The greater legal risks faced by clinicians who prescribe opioids “too freely” is another trend that should concern PAINWeek attendees, says Barnes. Criminal prosecutions of both blatant pill mills and “careless” practitioners are on the rise. One doctor in California stood trial for second-degree murder after three of her patients overdosed. The local District Attorney argued that the doctor’s statement that there was nothing she could do to prevent a patient from taking a month’s worth of pills in one day amounted to a willful omission, and thus justified the murder charge.

Civil suits are also on the rise, both against doctors and insurance companies. In one case, a family landed survivor’s benefits from a worker’s compensation policy after their relative, who was prescribed opioids for an on-the-job injury, overdosed. Insurers are already beginning to increase restrictions on coverage of opioid prescriptions.

According to Barnes, tamper-resistant opioids are facing a make-or-break moment. This is important because, although early studies suggest that new formulations do indeed deter abuse, often quite dramatically, financial considerations may push such products from the market unless the government mandates that all opioids become tamper resistant.

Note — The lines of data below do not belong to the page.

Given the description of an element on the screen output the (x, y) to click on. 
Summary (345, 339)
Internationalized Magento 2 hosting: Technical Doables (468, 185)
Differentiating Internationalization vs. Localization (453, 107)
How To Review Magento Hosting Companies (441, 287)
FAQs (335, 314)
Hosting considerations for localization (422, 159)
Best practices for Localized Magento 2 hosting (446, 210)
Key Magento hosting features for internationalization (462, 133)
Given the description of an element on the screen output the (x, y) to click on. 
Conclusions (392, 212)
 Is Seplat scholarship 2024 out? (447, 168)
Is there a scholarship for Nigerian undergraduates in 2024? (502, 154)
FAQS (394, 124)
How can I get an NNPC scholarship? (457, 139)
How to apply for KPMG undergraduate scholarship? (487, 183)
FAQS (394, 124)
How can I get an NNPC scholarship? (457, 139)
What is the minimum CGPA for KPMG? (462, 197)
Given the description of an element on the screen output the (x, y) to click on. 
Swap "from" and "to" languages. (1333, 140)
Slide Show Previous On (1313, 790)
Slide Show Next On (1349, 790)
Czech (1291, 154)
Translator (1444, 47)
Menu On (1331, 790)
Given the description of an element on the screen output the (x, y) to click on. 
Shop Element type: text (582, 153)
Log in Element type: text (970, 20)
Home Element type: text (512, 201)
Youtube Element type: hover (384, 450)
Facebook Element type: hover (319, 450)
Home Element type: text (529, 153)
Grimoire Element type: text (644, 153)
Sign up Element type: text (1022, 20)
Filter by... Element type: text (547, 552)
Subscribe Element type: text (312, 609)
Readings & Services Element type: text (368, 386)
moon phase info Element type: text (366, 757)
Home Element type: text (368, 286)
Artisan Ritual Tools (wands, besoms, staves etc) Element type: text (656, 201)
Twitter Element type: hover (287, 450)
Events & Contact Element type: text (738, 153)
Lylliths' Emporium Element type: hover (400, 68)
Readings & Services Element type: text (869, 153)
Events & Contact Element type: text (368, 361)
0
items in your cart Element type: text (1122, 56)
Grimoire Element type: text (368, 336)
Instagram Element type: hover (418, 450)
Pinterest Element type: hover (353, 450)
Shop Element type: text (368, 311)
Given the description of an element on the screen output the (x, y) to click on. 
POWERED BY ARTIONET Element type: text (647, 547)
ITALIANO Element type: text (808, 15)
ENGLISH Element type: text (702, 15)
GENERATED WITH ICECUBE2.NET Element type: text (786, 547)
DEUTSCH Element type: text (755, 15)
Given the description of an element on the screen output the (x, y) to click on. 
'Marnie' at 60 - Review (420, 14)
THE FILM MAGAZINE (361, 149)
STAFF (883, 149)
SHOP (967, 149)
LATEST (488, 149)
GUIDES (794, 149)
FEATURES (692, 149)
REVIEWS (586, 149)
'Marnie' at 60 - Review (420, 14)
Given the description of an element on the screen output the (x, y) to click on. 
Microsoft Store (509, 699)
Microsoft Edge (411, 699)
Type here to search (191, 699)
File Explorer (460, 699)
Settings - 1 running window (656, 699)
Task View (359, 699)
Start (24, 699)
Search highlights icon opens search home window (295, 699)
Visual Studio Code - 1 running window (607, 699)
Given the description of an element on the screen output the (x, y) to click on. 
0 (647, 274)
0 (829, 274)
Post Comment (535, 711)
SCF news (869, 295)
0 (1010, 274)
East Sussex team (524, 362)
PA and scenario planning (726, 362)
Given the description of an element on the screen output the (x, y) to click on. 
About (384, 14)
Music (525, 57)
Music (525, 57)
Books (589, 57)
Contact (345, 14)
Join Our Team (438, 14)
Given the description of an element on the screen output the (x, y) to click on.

Finally, Barnes says that clinicians who prescribe opioids will soon need extra training courses. A couple of states have already mandated new educational programs for anyone who prescribes controlled substances. Many other states are considering it, as is the federal government.

“The first trend—growing public concern about prescription drug abuse—underlies all the others.” Barnes says. “It will probably drive more changes to the industry than anyone can predict.”